After remaining in the jungle for a short time, General Edward Ord (senior commander) came up and ordered General Hurlbut to charge the batteries. The General gave the order in a loud, clear voice, so clear and loud that the Rebels distinctly heard him. “Boys, you must take those batteries. They are supported by 20,000 men and if you could drive them, you will do a good thing.” The 3rd Iowa, 32nd Illinois, and 53rd Illinois received these orders and made the charge of the bluffs, but the Rebels were terror-stricken and abandoned their guns, and we soon had full possession of the bluffs, the enemy being in full flight. The cavalry soon joined in the pursuit and followed them until night.

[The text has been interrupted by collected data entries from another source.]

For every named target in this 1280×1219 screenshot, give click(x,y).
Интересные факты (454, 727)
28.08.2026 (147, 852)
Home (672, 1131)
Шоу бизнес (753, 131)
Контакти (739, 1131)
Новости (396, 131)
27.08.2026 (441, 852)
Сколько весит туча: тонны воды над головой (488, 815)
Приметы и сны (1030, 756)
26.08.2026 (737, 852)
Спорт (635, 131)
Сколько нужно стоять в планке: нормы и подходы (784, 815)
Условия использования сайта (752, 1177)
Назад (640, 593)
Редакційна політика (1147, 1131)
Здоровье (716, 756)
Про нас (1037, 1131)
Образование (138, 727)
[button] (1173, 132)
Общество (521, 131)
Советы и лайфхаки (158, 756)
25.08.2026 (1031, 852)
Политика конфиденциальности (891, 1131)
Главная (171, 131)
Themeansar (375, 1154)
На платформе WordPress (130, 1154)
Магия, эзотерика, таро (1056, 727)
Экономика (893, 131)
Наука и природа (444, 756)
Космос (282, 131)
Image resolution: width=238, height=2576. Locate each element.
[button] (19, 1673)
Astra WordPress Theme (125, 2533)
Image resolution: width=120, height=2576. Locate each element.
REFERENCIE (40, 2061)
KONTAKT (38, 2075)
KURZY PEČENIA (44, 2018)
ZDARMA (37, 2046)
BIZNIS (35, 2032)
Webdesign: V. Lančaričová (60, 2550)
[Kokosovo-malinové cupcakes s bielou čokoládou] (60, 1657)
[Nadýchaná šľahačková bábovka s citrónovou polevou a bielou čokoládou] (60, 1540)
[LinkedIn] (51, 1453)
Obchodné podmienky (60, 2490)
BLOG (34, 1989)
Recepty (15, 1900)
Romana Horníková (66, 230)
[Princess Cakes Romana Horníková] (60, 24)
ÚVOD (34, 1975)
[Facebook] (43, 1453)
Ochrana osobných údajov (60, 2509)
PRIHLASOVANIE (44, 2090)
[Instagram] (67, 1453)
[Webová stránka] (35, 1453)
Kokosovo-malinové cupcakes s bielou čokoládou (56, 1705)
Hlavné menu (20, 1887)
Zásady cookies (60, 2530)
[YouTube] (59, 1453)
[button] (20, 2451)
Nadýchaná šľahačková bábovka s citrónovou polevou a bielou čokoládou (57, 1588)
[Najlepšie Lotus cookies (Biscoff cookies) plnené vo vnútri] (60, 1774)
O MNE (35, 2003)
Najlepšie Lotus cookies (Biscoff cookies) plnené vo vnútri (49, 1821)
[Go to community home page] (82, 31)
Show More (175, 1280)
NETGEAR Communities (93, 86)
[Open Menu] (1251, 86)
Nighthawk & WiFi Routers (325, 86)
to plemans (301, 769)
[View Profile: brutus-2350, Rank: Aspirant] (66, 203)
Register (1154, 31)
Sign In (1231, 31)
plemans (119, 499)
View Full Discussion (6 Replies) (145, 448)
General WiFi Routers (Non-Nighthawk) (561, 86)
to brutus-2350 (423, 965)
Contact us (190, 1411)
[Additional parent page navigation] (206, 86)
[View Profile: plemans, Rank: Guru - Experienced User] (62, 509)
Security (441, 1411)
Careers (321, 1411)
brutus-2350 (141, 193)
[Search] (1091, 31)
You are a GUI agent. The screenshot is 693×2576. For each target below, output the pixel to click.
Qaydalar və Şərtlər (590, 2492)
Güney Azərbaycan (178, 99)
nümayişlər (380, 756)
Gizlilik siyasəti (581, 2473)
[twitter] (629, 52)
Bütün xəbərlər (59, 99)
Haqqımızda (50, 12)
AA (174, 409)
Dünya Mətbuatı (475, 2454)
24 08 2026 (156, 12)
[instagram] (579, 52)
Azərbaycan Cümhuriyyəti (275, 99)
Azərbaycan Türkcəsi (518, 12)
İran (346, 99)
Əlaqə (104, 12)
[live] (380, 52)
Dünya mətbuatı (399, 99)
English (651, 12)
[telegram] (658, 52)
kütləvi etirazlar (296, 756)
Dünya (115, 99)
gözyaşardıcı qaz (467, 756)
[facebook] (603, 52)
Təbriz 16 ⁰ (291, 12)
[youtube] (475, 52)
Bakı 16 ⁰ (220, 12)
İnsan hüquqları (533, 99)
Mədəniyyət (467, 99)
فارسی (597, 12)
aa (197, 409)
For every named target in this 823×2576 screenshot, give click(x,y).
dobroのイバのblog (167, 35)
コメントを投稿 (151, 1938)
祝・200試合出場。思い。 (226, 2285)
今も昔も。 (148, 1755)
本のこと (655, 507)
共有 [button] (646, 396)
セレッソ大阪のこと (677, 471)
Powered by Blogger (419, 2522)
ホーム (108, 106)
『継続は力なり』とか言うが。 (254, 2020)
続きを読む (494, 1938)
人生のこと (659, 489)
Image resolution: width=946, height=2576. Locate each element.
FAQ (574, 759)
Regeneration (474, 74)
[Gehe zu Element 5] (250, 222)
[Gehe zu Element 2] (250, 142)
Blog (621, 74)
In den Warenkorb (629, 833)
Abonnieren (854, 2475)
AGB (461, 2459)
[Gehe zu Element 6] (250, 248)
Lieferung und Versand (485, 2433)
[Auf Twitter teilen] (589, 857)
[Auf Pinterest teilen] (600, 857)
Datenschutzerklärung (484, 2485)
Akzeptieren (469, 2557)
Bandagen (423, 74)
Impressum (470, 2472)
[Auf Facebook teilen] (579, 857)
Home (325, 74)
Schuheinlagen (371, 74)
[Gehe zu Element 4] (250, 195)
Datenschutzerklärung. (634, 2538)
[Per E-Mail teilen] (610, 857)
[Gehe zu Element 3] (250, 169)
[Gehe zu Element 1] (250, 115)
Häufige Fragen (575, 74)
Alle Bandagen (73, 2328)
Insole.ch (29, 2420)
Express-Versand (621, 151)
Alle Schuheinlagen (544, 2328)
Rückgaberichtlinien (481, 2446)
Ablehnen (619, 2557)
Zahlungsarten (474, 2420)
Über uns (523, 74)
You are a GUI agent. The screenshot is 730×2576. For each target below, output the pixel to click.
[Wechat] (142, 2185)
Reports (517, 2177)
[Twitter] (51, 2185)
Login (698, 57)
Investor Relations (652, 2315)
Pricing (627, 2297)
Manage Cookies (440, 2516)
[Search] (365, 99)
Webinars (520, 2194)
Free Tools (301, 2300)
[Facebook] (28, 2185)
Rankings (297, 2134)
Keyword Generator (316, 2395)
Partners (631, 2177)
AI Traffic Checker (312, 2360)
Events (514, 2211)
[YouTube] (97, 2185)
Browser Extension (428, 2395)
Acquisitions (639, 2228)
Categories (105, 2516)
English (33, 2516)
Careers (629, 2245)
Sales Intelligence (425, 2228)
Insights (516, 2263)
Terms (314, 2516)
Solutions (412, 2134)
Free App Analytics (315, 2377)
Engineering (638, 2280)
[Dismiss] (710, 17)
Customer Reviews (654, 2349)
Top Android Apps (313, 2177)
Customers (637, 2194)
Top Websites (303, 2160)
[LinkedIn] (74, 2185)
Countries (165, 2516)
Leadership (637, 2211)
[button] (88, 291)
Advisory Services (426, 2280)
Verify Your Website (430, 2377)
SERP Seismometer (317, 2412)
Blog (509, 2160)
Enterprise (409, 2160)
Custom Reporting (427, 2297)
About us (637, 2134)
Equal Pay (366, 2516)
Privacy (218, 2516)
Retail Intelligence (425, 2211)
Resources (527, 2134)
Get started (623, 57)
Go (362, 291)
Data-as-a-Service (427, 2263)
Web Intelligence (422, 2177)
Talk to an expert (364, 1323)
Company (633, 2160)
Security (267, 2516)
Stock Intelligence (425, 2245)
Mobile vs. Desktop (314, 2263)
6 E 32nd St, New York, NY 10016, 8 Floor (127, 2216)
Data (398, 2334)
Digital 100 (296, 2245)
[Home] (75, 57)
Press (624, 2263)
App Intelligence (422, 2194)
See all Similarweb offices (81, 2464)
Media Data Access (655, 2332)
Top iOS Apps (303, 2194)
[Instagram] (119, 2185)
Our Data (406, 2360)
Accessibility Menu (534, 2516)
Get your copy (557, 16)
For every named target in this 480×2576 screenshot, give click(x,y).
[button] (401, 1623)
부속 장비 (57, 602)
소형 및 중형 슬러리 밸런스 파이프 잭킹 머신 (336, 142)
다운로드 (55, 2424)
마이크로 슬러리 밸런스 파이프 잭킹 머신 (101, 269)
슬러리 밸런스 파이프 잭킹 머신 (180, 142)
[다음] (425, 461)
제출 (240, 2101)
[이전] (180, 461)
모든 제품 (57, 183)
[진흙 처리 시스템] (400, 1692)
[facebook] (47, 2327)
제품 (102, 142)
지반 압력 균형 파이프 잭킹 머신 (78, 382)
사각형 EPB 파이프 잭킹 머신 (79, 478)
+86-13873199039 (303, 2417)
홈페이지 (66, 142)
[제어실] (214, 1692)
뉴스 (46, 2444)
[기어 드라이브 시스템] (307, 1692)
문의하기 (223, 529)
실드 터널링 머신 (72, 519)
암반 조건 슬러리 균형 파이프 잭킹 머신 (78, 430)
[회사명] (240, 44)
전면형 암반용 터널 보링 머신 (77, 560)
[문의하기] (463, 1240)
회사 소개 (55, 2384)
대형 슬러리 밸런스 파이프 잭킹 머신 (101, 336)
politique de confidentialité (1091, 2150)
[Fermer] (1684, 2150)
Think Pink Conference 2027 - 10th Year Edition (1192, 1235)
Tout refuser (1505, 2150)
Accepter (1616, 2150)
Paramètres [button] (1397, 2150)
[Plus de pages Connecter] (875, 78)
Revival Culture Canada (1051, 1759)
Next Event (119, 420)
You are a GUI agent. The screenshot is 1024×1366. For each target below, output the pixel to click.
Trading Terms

We took possession of the bluff about 3 o’clock in the afternoon.

The prisoners we took were astonished when they ascertained the smallness of our force. We had charged upon them with such force and enthusiasm that they supposed we had a heavy force to back us. We had some 6,000 men engaged and the Rebels probably not less than 20,000. The prisoners set their number still higher. General Hurlbut and General Lauman were perfectly cool throughout the whole contest and were in the midst of danger continually. Captain Matthew M. Trumbull led the 3rd Iowa into the fight and a better specimen of bravery never was seen. After we crossed the bridge, he said to the boys that he was not going to retreat that day and would sooner die there. The 3rd Iowa beat her own good name for pluck. One of General Ord’s staff who witnessed the whole fight told me that the 3rd Iowa in charging across the bridge as they did and holding their ground saved a stampede and gained the day. General Ord told Hurlbut to take as good care of his men as he could for, he did not believe that another division in the service could do what they did. It is reported that General Ross, who came up afterwards to support us, said he could have come up sooner, but General Hurlbut informed him that he was only going to make a demonstration against the enemy, and if Hurlbut called that a demonstration, Ross wanted to know what in hell he called a fight.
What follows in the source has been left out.